Sum of Cookies Sold Each Day - codepath/compsci_guides GitHub Wiki

TIP102 Unit 9 Session 2 Standard (Click for link to problem statements)

Problem Highlights

  • 💡 Difficulty: Medium
  • Time to complete: 20-25 mins
  • 🛠️ Topics: Trees, Breadth-First Search (BFS), Level Order Traversal

1: U-nderstand

Understand what the interviewer is asking for by using test cases and questions about the problem.

  • Established a set (2-3) of test cases to verify their own solution later.
  • Established a set (1-2) of edge cases to verify their solution handles complexities.
  • Have fully understood the problem and have no clarifying questions.
  • Have you verified any Time/Space Constraints for this problem?
  • What is the structure of the tree?
    • The tree is a binary tree where each node represents a customer order and its value represents the number of cookies ordered.
  • What operation needs to be performed?
    • The function needs to return a list of the sums of cookies ordered at each level of the tree.
  • What should be returned?
    • The function should return a list where each element is the sum of cookies ordered at that level.
HAPPY CASE
Input: 
    order_sizes = [4, 2, 6, 1, 3]
    orders = build_tree(order_sizes)
Output: 
    [4, 8, 4]
Explanation: 
    The sum of cookies ordered on each day (level) is [4] on day 1, [2 + 6] on day 2, and [1 + 3] on day 3.

EDGE CASE
Input: 
    order_sizes = [5]
    orders = build_tree(order_sizes)
Output: 
    [5]
Explanation: 
    The tree contains only one node, so the sum is just the value of that node.

2: M-atch

Match what this problem looks like to known categories of problems, e.g., Linked List or Dynamic Programming, and strategies or patterns in those categories.
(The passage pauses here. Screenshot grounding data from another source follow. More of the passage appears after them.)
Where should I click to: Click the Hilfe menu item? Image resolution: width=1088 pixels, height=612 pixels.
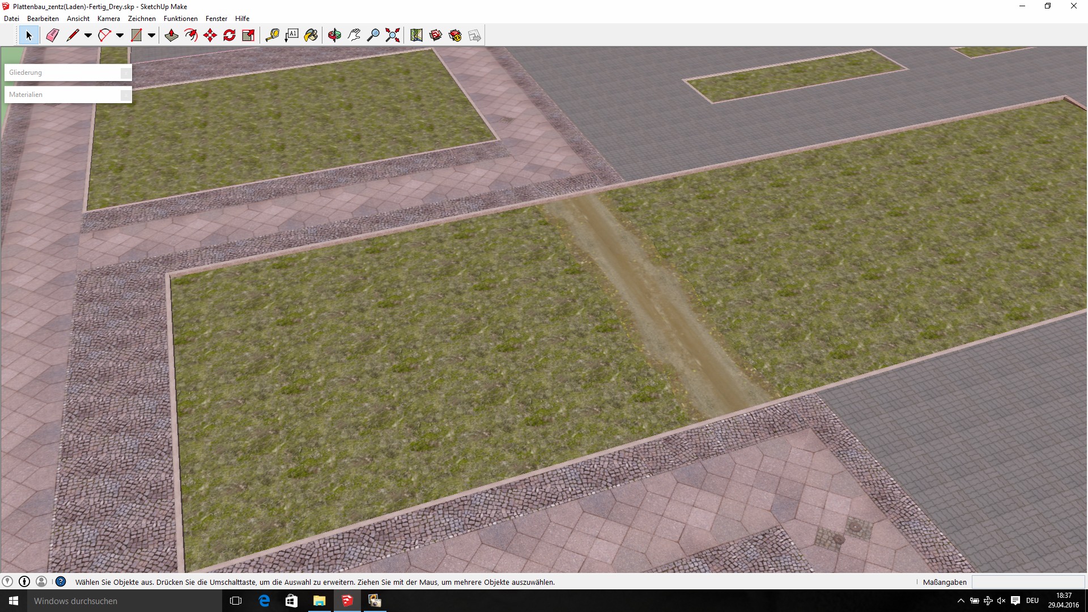click(242, 19)
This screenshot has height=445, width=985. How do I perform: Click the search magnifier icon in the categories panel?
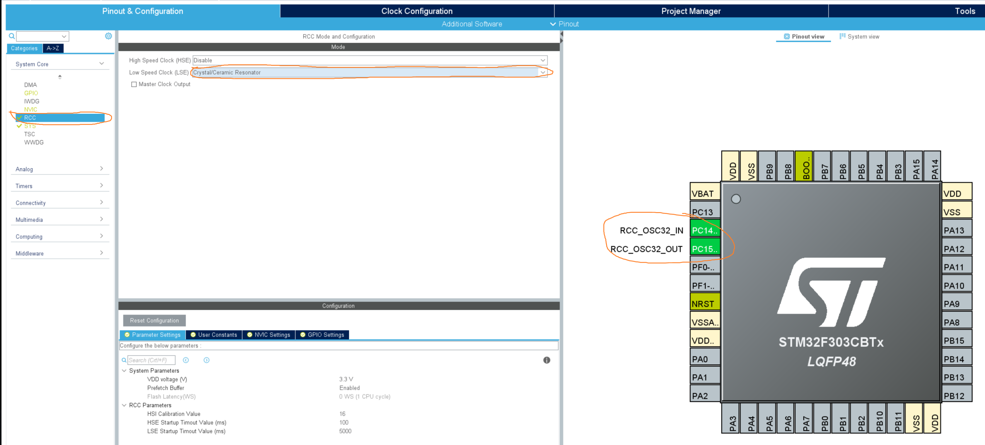12,36
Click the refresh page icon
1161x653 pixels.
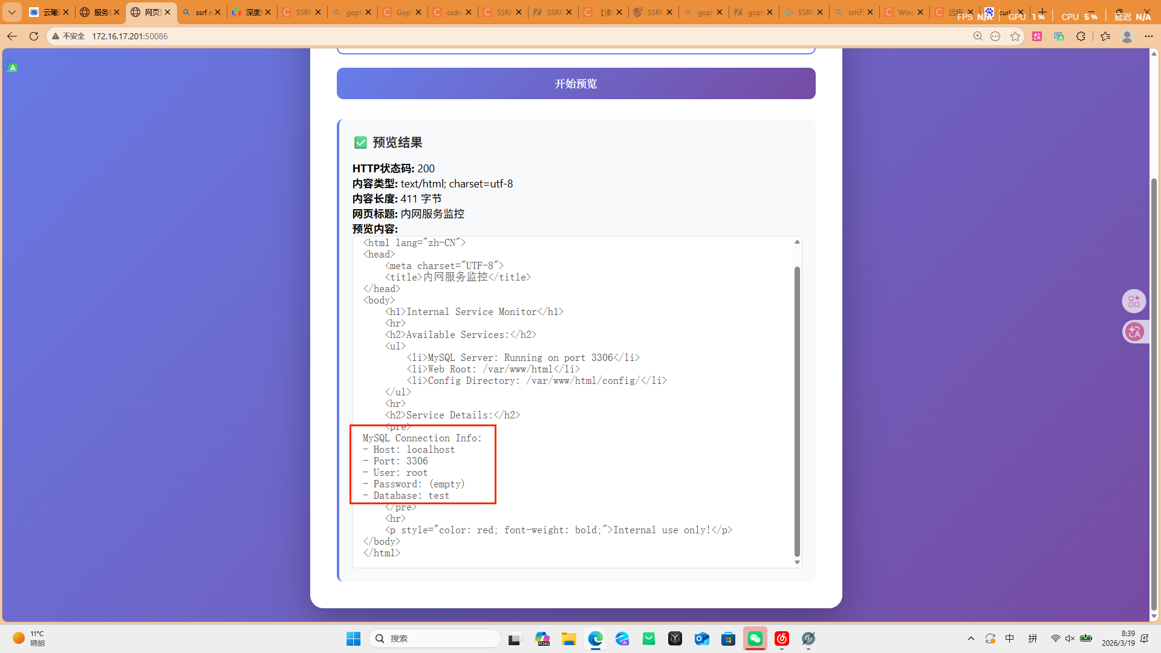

For Binary Tree problems, we want to consider the following approaches:

  • Level Order Traversal (Breadth-First Search): Since the problem requires calculating sums at each level, a BFS approach is a natural fit, as it processes nodes level by level.

3: P-lan

Plan the solution with appropriate visualizations and pseudocode.

General Idea: Perform a level-order traversal of the tree using a queue. For each level, sum the values of the nodes and store the result.

1) If the tree is empty (`orders` is `None`), return an empty list.
2) Initialize an empty list `results` to store the sum of each level.
3) Initialize a queue starting with the root node.
4) While the queue is not empty:
    - Initialize `level_sum` to 0.
    - Get the number of nodes at the current level (`level_size`).
    - For each node in the current level:
        - Dequeue a node from the front of the queue.
        - Add the node's value to `level_sum`.
        - If the node has a left child, enqueue the left child.
        - If the node has a right child, enqueue the right child.
    - Append `level_sum` to `results`.
5) Return `results`.

⚠️ Common Mistakes

  • Not correctly handling the case where the tree is empty.
  • Forgetting to sum the values of all nodes at each level.

4: I-mplement

Implement the code to solve the algorithm.

from collections import deque

class TreeNode:
    def __init__(self, val, left=None, right=None):
        self.val = val
        self.left = left
        self.right = right

def sum_each_days_orders(orders):
    if not orders:
        return []
    
    results = []
    queue = deque([orders])  # Start with the root
    
    while queue:
        level_sum = 0
        level_size = len(queue)
        
        for _ in range(level_size):
            node = queue.popleft()
            level_sum += node.val
            
            # Add child nodes to the queue
            if node.left:
                queue.append(node.left)
            if node.right:
                queue.append(node.right)
        
        # Append the sum of the current level to results
        results.append(level_sum)
    
    return results
    
# Example Usage:
order_sizes = [4, 2, 6, 1, 3]
orders = build_tree(order_sizes)

print(sum_each_days_orders(orders))  # [4, 8, 4]

5: R-eview

Review the code by running specific example(s) and recording values (watchlist) of your code's variables along the way.

- Example 1:
    - Input: 
        `order_sizes = [4, 2, 6, 1, 3]`
        `orders = build_tree(order_sizes)`
    - Execution: 
        - Perform BFS level by level.
        - Sum of cookies ordered: [4], [2 + 6], [1 + 3].
    - Output: 
        [4, 8, 4]

- Example 2:
    - Input: 
        `order_sizes = [5]`
        `orders = build_tree(order_sizes)`
    - Execution: 
        - Only one level with one node.
        - Sum of cookies ordered: [5].
    - Output: 
        [5]

6: E-valuate

Evaluate the performance of your algorithm and state any strong/weak or future potential work.

Time Complexity:

  • Time Complexity: O(N) where N is the number of nodes in the tree.
    • Explanation: Each node is visited exactly once during the BFS traversal to calculate the sum at each level.

Space Complexity:

  • Space Complexity: O(N)
    • Explanation: The queue used for BFS may contain up to the entire last level of the tree, leading to a space complexity proportional to the number of nodes.